A côté de cela, une préparation du citoyen musulman à l’esprit critique afin de passer par le filtre de la raison les billevesées et les fadaises que peuvent débiter certains imams autoproclamés, est fondamentale. La pensée magique, le merveilleux, le fabuleux et l’extraordinaire mélangés dans l’histoire occasionnent beaucoup de dégâts dans la psychè de la jeunesse musulmane.
…N’est-ce pas l’une des missions de la Fondation de l’islam de France, créée au lendemain des attentats de novembre 2015 et que vous présidez ?
Les missions stratégiques de la Fondation de l’Islam de France sont de dirimer les thèses fondamentalistes, de pourfendre l’idéologie wahabite et de contrecarrer la doctrine salafiste. Afin d’endiguer l’islamisme radical la FIF agit dans les domaines éducatif, culturel, social et philanthropique.
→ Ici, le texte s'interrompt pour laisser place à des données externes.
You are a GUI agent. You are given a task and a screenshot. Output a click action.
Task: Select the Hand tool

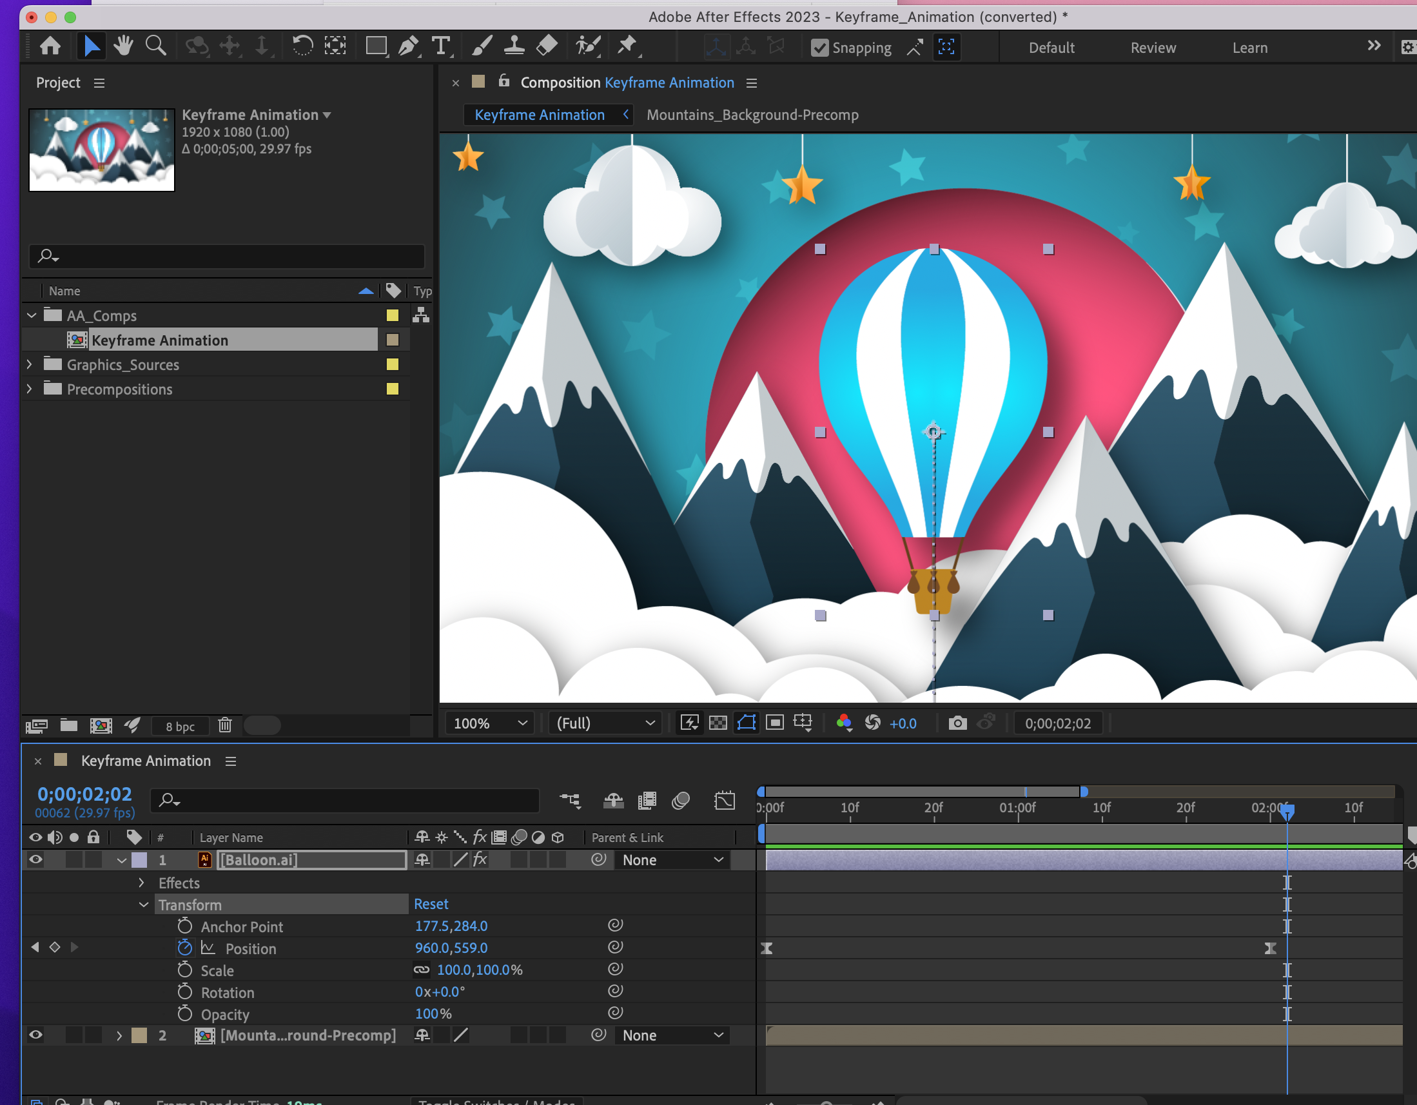[x=123, y=45]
Elle donne des bourses à des étudiants en thèse de doctorat en islamologie savante. Il faut bien que cette discipline recouvre ses lettres de noblesse et devienne une discipline de prestige à l’université. La FIF aide à la formation civique des imams, des aumôniers, des prédicateurs et des cadres religieux. Elle enrichit son campus numérique Lumières d’Islam de tous ce qui a trait à la civilisation et aux cultures à travers les trois grands empires des dynasties ottomane, safavide et moghole. Elle a instauré une université populaire itinérante qui va de ville en ville pour apporter le débat afin d’exorciser les hantises, d’apprivoiser les peurs et de domestiquer les angoisses. La circulation des idées et leurs confrontations par des arguments rationnels permettent une thérapie de et par la parole. L’importance de l’éducation populaire est capitale et le débat entre musulmans et non musulmans relève d’une nécessité impérieuse. Autant qu’il soit canalisé dans un contexte serein et propice à l’échange. Des expositions et des activités culturelles et artistiques relatives au fait islamique sont initiées et exercées. Enfin, une attention particulière est portée à des jeunes gens qui voulant fuir la délinquance épousent une forme de militance. Sauf que celle-ci les fait tomber de Charybde en Scylla, alors nos les extrayons de leurs milieux hostiles pour les inscrire dans des internats afin de sanctuariser leur scolarité.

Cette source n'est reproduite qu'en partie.